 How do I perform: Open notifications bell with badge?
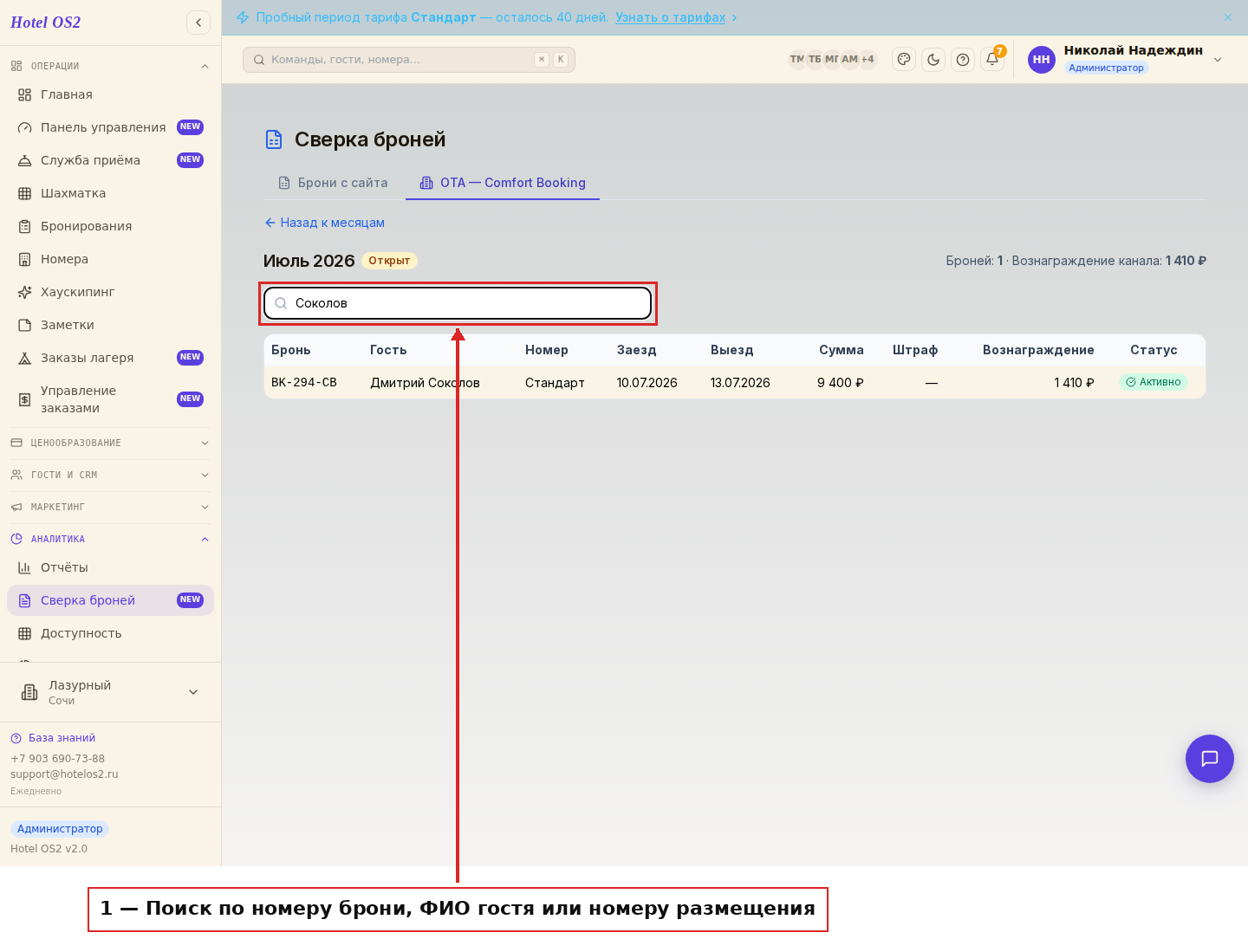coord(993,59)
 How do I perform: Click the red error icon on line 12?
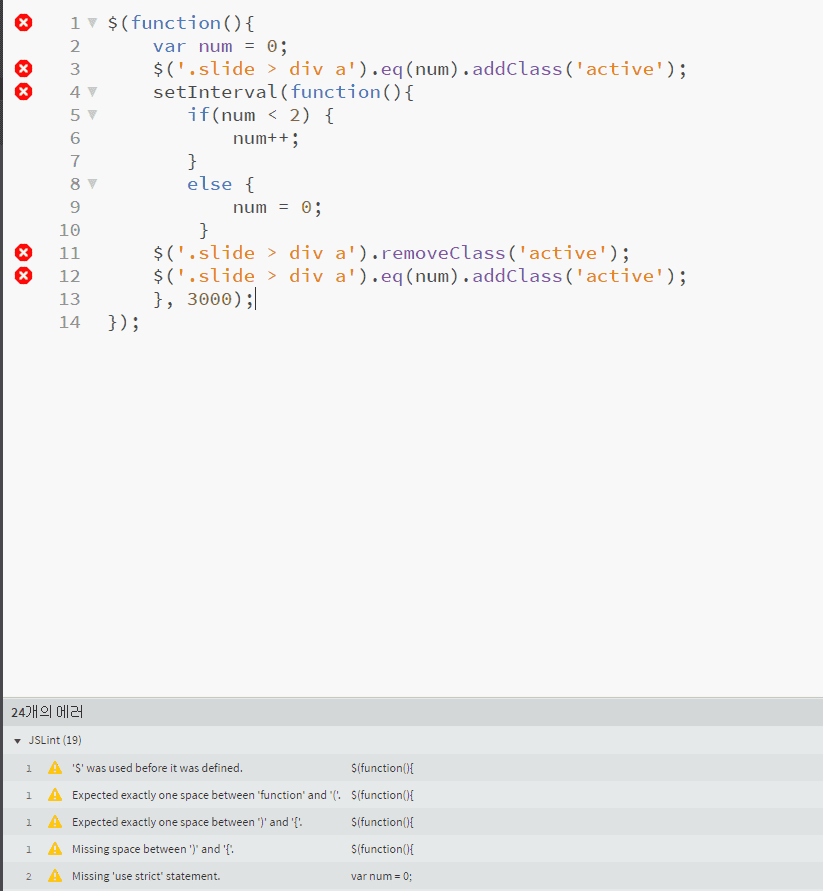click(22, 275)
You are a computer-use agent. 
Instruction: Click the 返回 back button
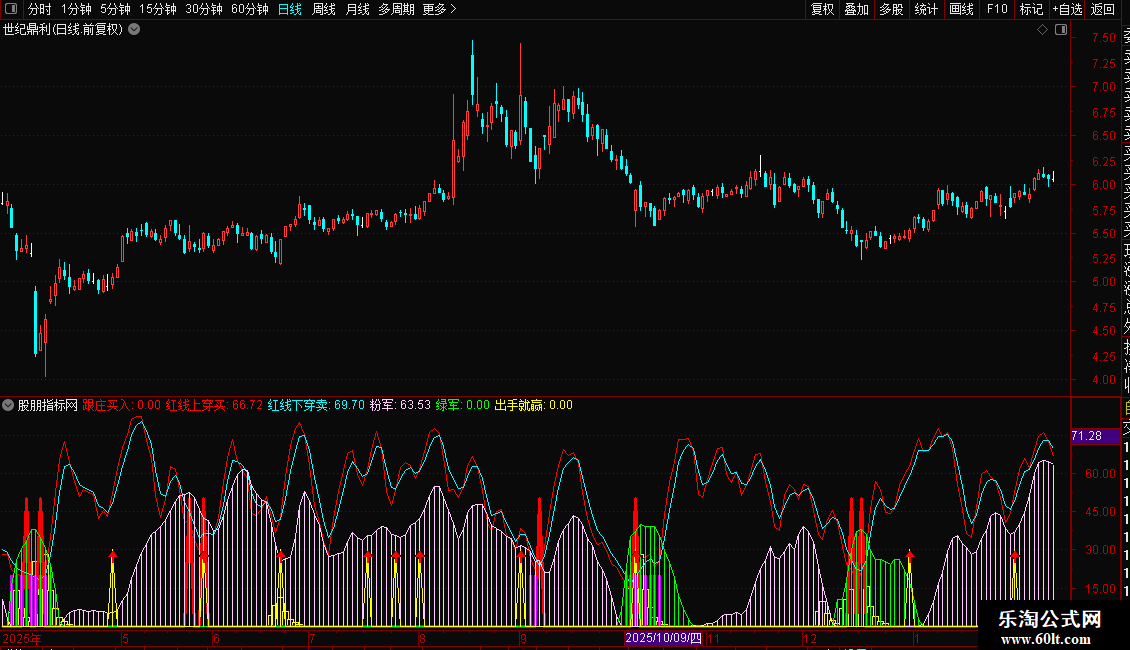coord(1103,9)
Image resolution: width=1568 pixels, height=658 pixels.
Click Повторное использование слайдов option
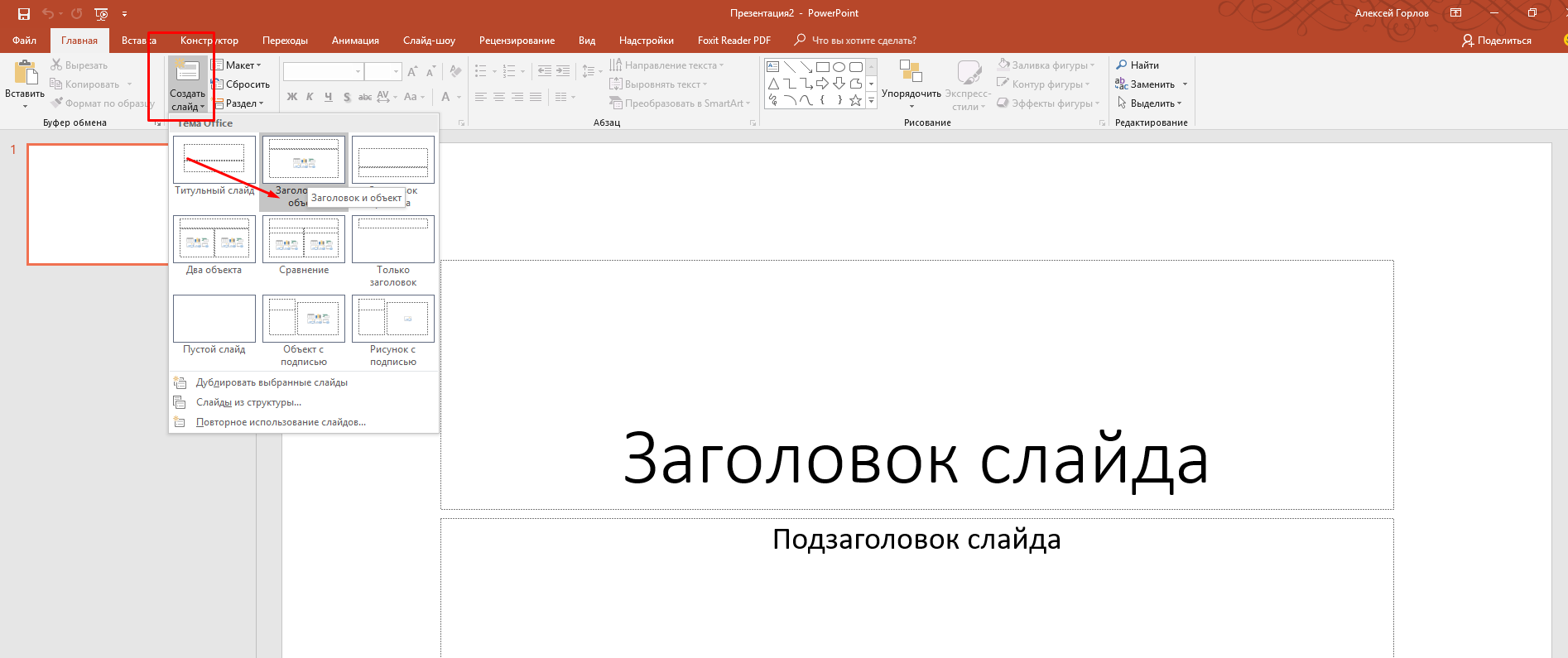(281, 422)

TASK PROMPT: Output each record precisely as it appears, and drop every picture.

SOLUTION FOR THIS EXERCISE:
 How do I perform: Open notifications bell with badge?
coord(993,59)
 How do I perform: Click the red error icon on line 12?
click(22, 275)
You are a computer-use agent. 
Instruction: Click the 返回 back button
coord(1103,9)
Image resolution: width=1568 pixels, height=658 pixels.
Click Повторное использование слайдов option
(281, 422)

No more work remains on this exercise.